*COMPLETE THE FOLLOWING*
[1] In the Lisbon vestments article, which Roman atelier created the primary Mass pieces, and during which years?
[2] Condense the paragraph of the Lisbon vestments article that begins "The complete set includes" into a bulleted list that keeps its main facts.
[3] Say whether each statement agrees with the Lisbon vestments article, answering yes or no and quoting the deciding words: (a) The set consists of thirty four pieces. (b) The tassels on the burse are unique to this set. (c) The embroidery follows geometric motifs.

*STUDY TEXT*
Splendours of Lisbon: A Full Pontifical Set of Vestments

Previously we have given consideration to the impressive collection of vestments at the Museu de São Roque/Santa Casa da Misericórdia de Lisboa, and today I wished to share another set from their impressive collection, this time a pontifical set. The entire set is comprised of thirty four different pieces and would have been destined for the most solemn occasions, such as Christmas and Easter. 

The complete set includes not only the usual Mass vestments, but also the various pontifical vestments and, further, additional ornaments such a door hangings, book covers and so on.  Our focus, however, are the primary Mass pieces, which were once again created by the Roman atelier of Guiliano Saturni and Francesco Giuliani between 1744-1749. (It would seem the Lisbonites kept them very busy during these years.) There is some mention that the patriarch of Libson may have used these from time to time, though if he had, it is worth noting that he would have worn his own mantum (a long trained cope).

The style of the vestments is entirely typical to the tastes of the era in which they were produced. Heavier, gros de Tours embroidery set onto a white silk lamé, the embroidery itself following naturalistic motifs. 

Here is a slightly closer look at the hood/shield of the cope:

The ties for the maniple are more ornamental than usual, including gold tasseled ends.
The burse also contains tassels on each of its four corners, though this was more commonly done at this period of time so it is not unique to this set.

As in the case of the other examples we explored, this set also came with the traditional missal cushion which was used to lay the missal upon at the altar. No doubt this was inspired in part by Rome where this usage was still more commonly seen, not the more recently missal stand made of metal or wood (for these only became more popular from the seventieth century onward).

*PROVIDED MATERIAL*

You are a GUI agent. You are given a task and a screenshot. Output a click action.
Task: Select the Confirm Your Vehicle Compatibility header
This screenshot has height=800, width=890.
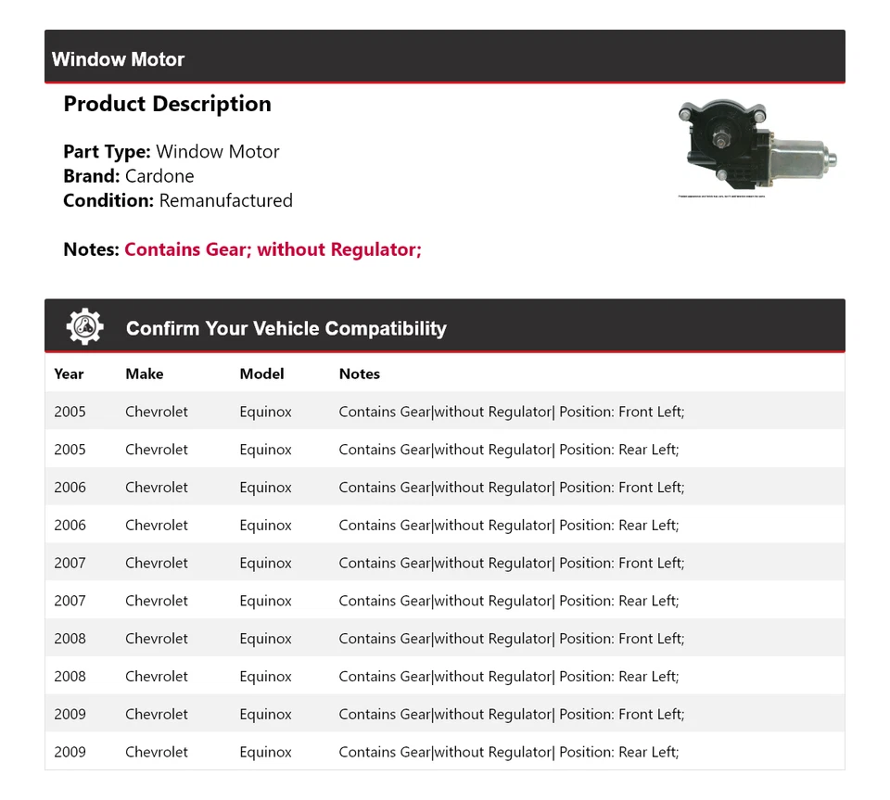coord(286,328)
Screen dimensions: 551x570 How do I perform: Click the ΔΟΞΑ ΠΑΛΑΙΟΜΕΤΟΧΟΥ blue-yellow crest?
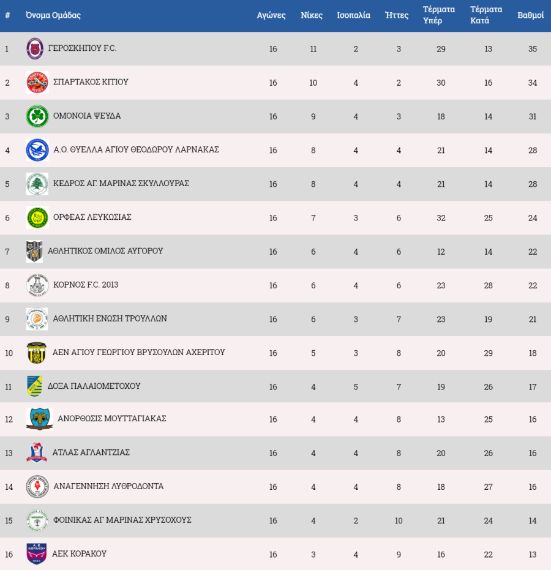point(34,386)
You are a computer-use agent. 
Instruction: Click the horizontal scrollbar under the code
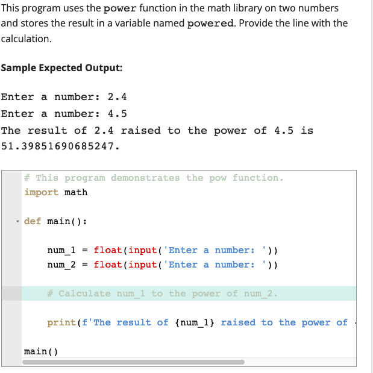click(133, 362)
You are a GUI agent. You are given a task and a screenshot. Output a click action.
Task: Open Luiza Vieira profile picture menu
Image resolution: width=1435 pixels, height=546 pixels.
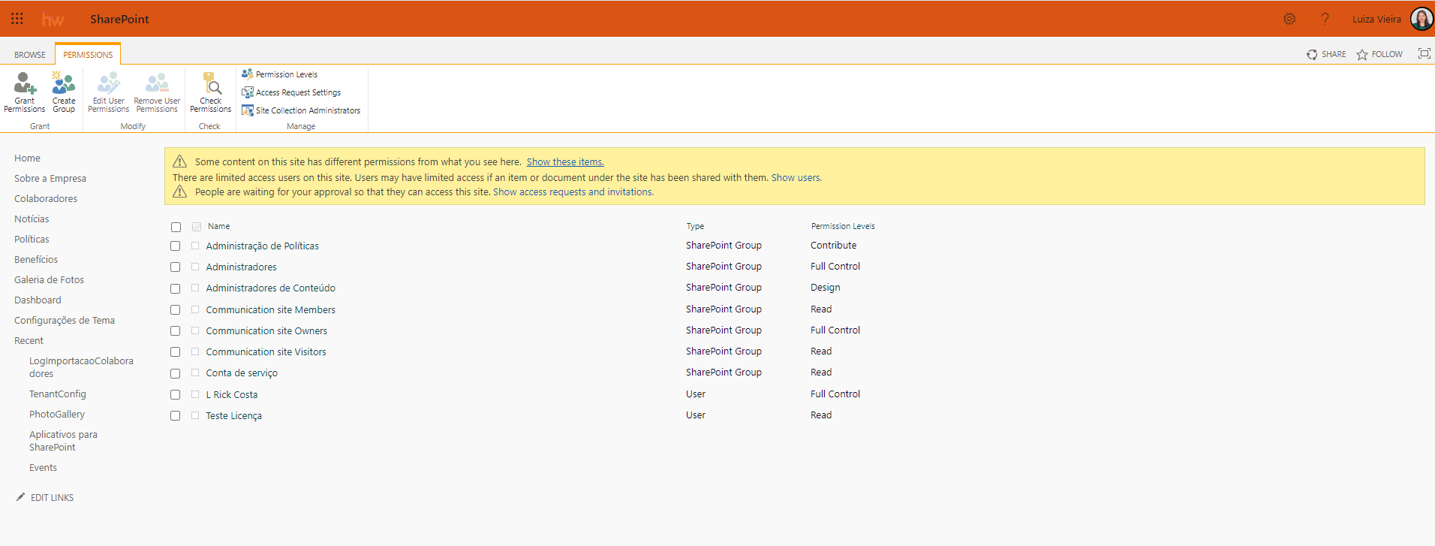click(x=1421, y=19)
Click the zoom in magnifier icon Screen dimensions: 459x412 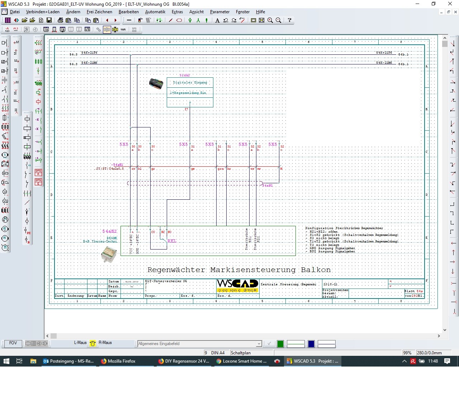270,20
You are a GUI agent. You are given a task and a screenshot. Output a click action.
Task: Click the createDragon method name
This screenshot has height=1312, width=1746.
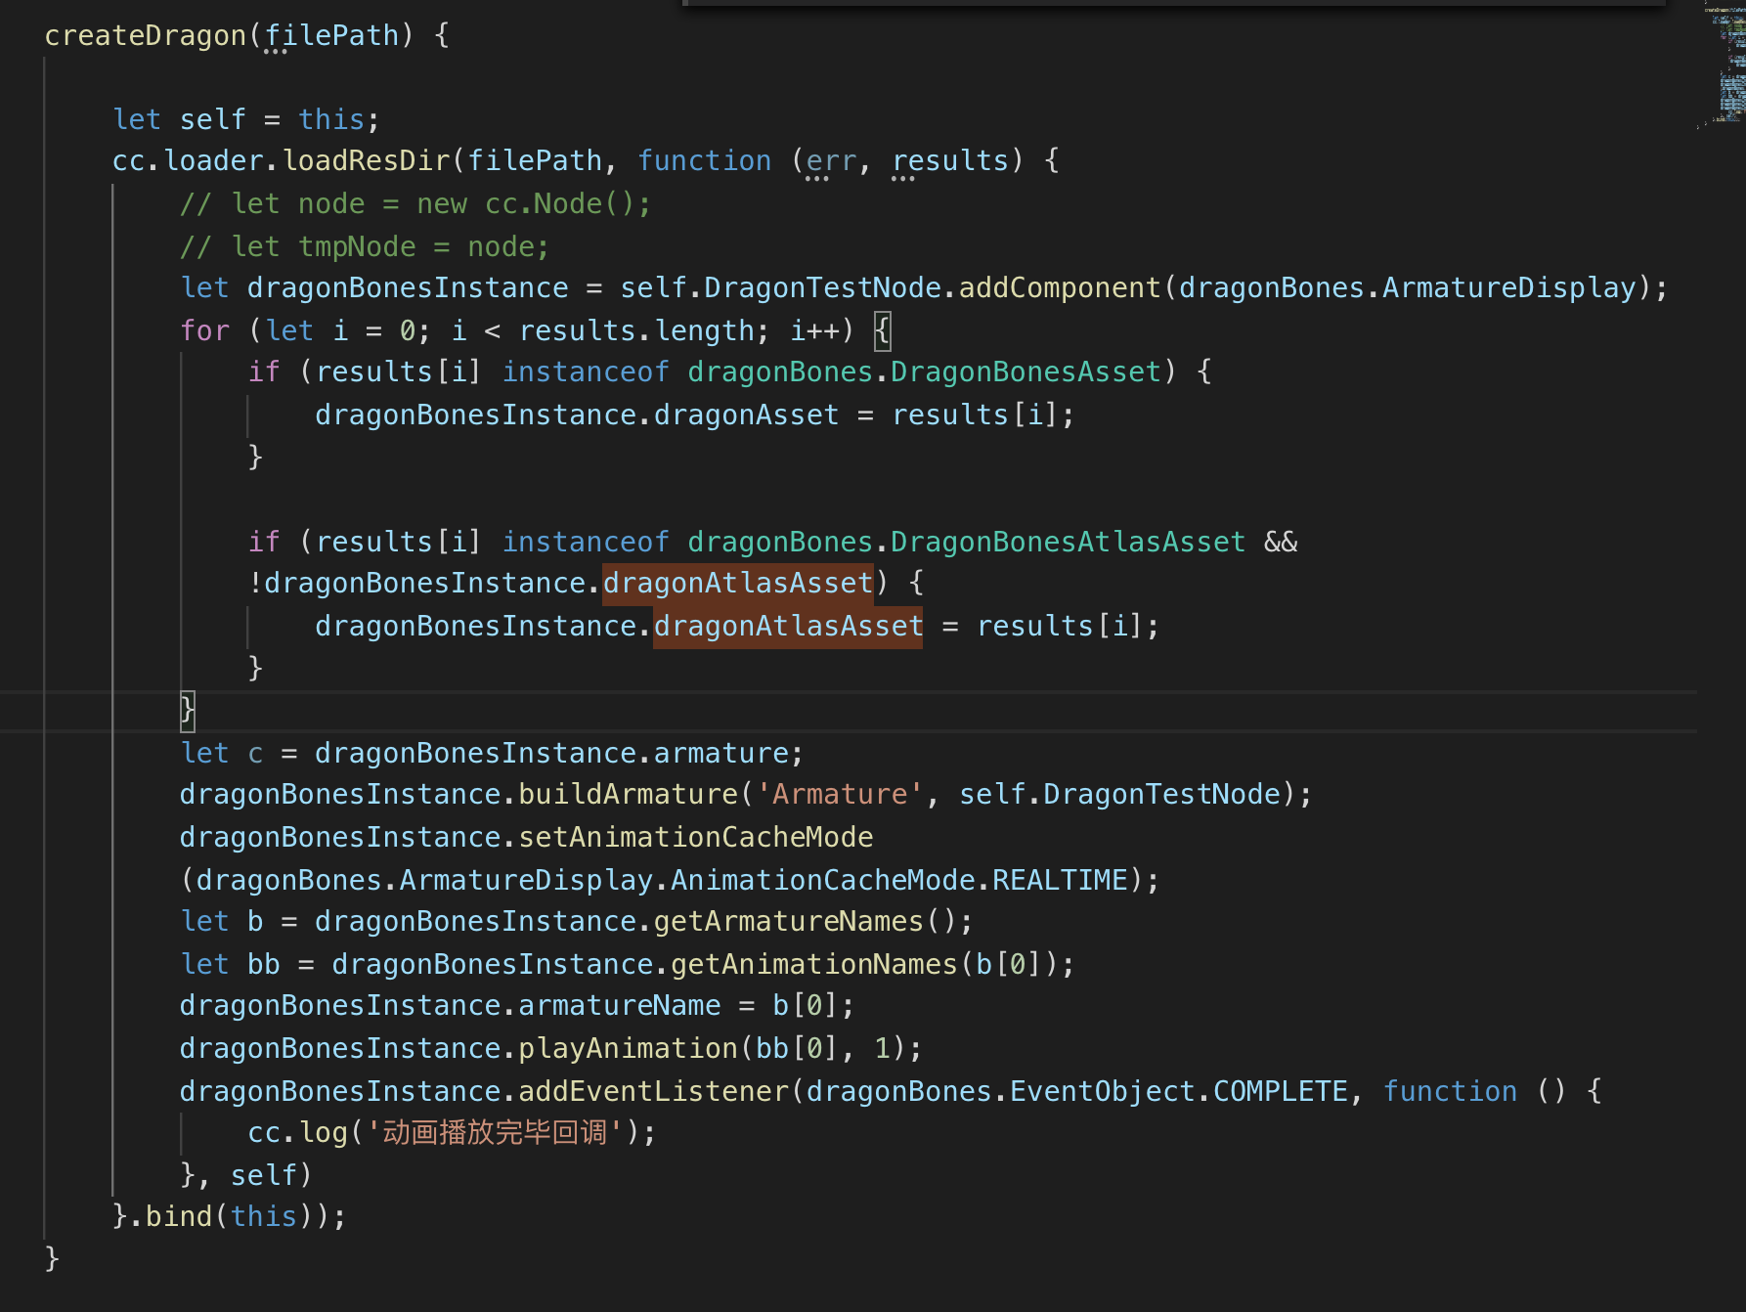(x=146, y=35)
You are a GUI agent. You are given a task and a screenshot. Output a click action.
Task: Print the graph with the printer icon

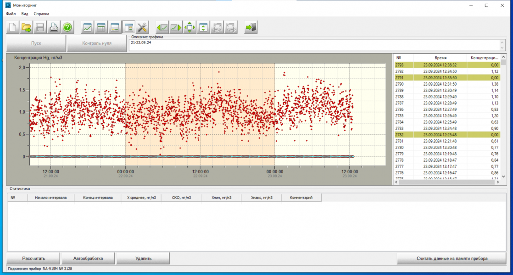coord(54,28)
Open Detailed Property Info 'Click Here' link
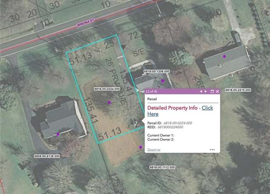270x194 pixels. (x=180, y=111)
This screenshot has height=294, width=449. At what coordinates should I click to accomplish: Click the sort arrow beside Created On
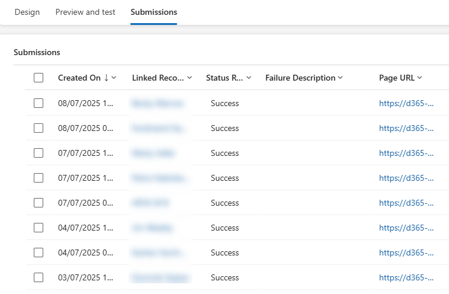tap(107, 78)
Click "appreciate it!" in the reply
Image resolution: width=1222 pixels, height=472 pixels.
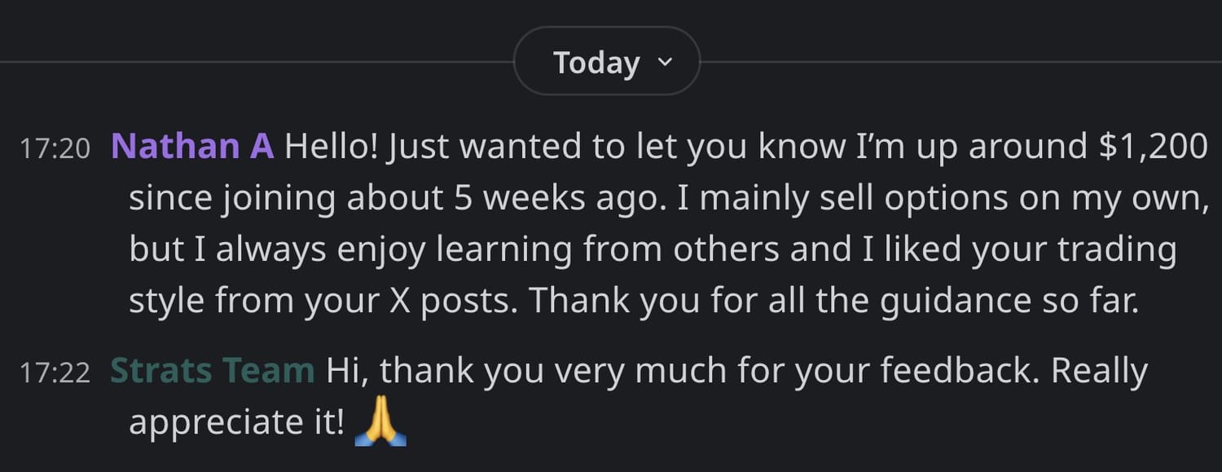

*ANSWERS TO THE PROBLEMS*
[1] The atelier of Guiliano Saturni and Francesco Giuliani created them between 1744 and 1749.

[2]
- The set includes the usual Mass vestments, the various pontifical vestments, and additional ornaments such as door hangings and book covers.
- The focus is on the primary Mass pieces, made by the Roman atelier of Guiliano Saturni and Francesco Giuliani between 1744 and 1749.
- The patriarch may have used them from time to time, but he would have worn his own mantum, a long trained cope.

[3]
(a) Yes: "The entire set is comprised of thirty four different pieces"
(b) No: "this was more commonly done at this period of time so it is not unique to this set"
(c) No: "the embroidery itself following naturalistic motifs"